Autografo Archivio Storico Ricordi, Milano

Ernani è un'opera in quattro atti di Giuseppe Verdi su libretto di Francesco Maria Piave, tratta dal dramma di Victor Hugo Hernani.

Storia[modifica | modifica wikitesto]

La prima rappresentazione si svolse al Teatro La Fenice di Venezia il 9 marzo 1844, e fu un successo. Gli interpreti coinvolti furono:[1]

Personaggio Interprete Registro vocale
Ernani Carlo Guasco tenore
Don Carlo Antonio Superchi baritono
Silva Antonio Selva basso
Elvira Sofia Loewe soprano
Giovanna Laura Saini soprano
Don Riccardo Giovanni Lanner tenore
Jago Andrea Bellini
Scene Francesco Bagnara,
realizzazione di Pietro Venier
Maestro del coro Luigi Carcano
Maestro al cembalo Giuseppe Verdi (per tre recite),
poi Luigi Carcano
Primo violino e direttore d'orchestra Gaetano Mares

Il successivo 13 luglio avviene la prima nell'Imperial Real Teatro Rossini di Livorno.

Al Teatro alla Scala di Milano la prima è stata il 3 settembre 1844 diretta da Eugenio Cavallini con Guasco ed Ignazio Marini.

Il successivo 19 ottobre avviene la prima nel Teatro Comunale di Bologna con Felice Varesi ed il 26 dicembre nel Teatro Regio di Parma con Varesi e nel Teatro Regio di Torino diretta da Giovanni Battista Polledro con Marini.

Il 1 gennaio 1845 avviene la prima nel Teatro Nacional de São Carlos di Lisbona con Enrico Tamberlick.

Nel Regno Unito la prima è stata nel Her Majesty's Theatre in Haymarket di Londra il successivo 8 marzo.

L'11 novembre avviene la prima nel Teatro Coppola di Catania con il nome di "Elvira d'Aragona".

Il 17 dicembre avviene la prima al La Monnaie/De Munt di Bruxelles nella traduzione di Leone Escudier.

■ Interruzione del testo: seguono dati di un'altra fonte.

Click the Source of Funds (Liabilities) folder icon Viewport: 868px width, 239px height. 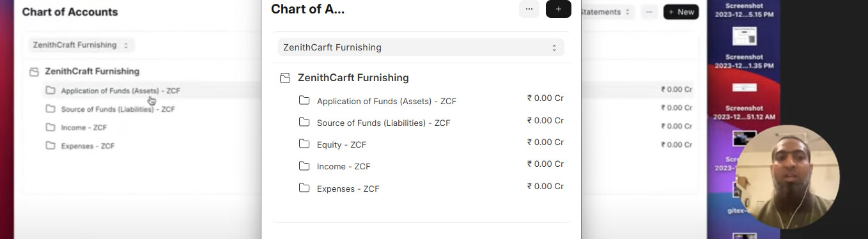coord(304,122)
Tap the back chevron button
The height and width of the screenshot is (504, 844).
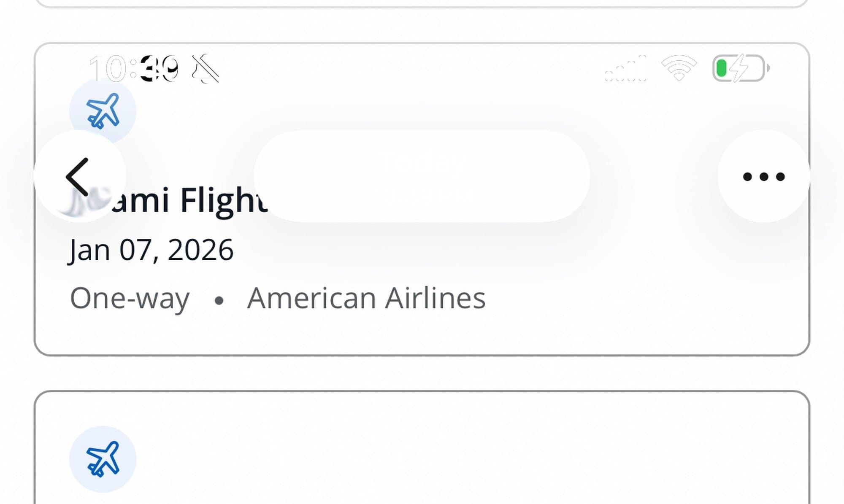point(78,177)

Il 25 dicembre avviene la prima nel Teatro Metastasio di Prato.

Il 6 gennaio 1846 avviene la prima nella Salle Ventadour del Théâtre de la comédie italienne di Parigi di "Il proscritto ossia Il corsaro di Venezia" e l'8 gennaio nel Théâtre de l'Hôtel de Ville di Lilla.

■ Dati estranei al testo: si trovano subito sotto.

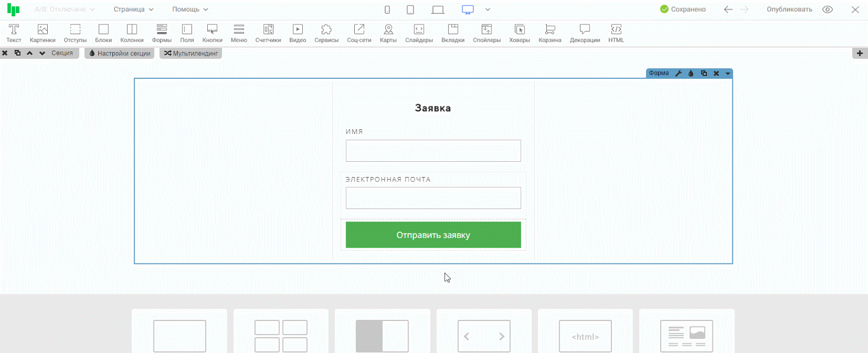Switch to mobile phone preview mode

387,9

Il successivo 18 novembre avviene la prima nel Teatro de Tacón dell'Avana.

Negli Stati Uniti nell'aprile 1847 avviene la prima nel Park Theatre di New York di "Il proscritto ossia Il corsaro di Venezia" diretto da Luigi Arditi.

Il successivo 13 maggio avviene la prima nel Real Teatro San Carlo di Napoli di "Il corsaro di Venezia".

Il 24 settembre avviene la prima nel Gran Teatre del Liceu di Barcellona.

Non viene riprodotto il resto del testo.